UDMessenger

Volume 13, Number 1, 2004


Connections to the Colleges

Promoting awareness and appreciation

National Engineers Week at UD typically features events ranging from the serious and formal Order of the Ring Ceremony that inducts students into an engineering fellowship to the more lighthearted--and certainly noisier--broom hockey tournament.

The weeklong 2004 celebration followed the usual extensive and varied agenda, but Assistant Dean Michael Vaughan notes that all the activities, however diverse, are planned with a shared purpose.

"Our goal is to showcase the various disciplines of engineering and the accomplishments of engineers," Vaughan says. "At the same time, we want participants to have fun as we work to increase public awareness and appreciation of the field."

Founded in 1951 by the National Society of Professional Engineers, National Engineers Week is celebrated annually across the country, with this year's events held in February. The 2004 schedule at the University included an engineering and technology jobs fair that drew representatives from 40 companies, a "Women in Engineering" night, presentations of senior design projects, graduate school panel discussions, a carnival, academic and Olympics competitions, a money-management workshop, a presentation on ethics and a scavenger hunt.

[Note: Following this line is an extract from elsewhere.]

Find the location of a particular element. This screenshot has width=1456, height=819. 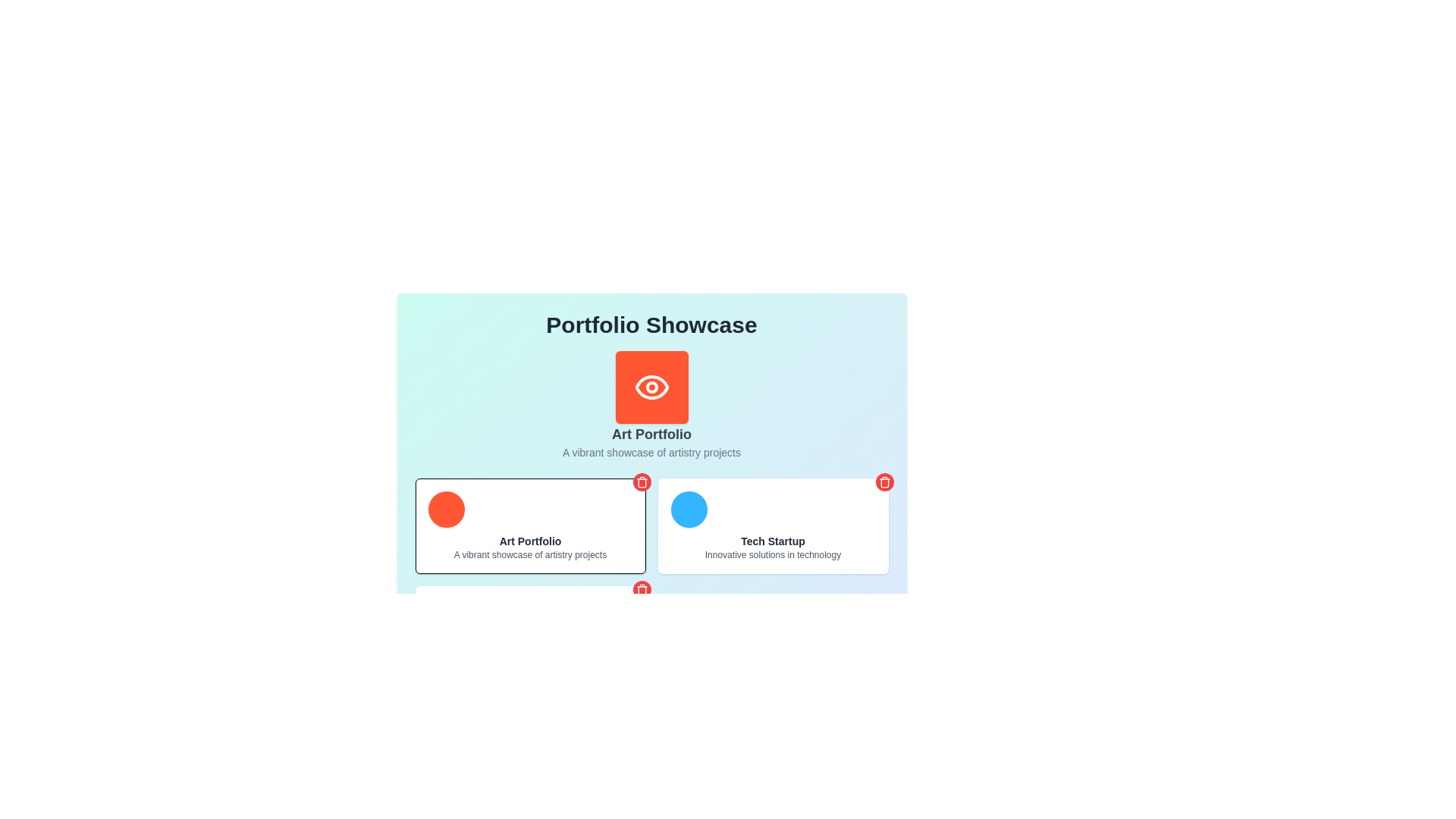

A special competition gave high school students the opportunity to solve challenging engineering problems. "This is especially important because engineering is a subject that is not taught at the secondary school level, and many high school students are unfamiliar with what is really involved in engineering as a discipline or a profession," Dean Eric Kaler says.

The week's events were organized by the College, its various student organizations, the Delaware Section of the American Society of Mechanical Engineers, UD's MBNA Career Services Center, the Delaware Council of Engineering Societies, the DuPont Co. and the Society of Women Engineers.

Vaughan emphasizes the significant contribution made by students. "They helped plan and carry out all of the events," he says. "We couldn't have done it without them."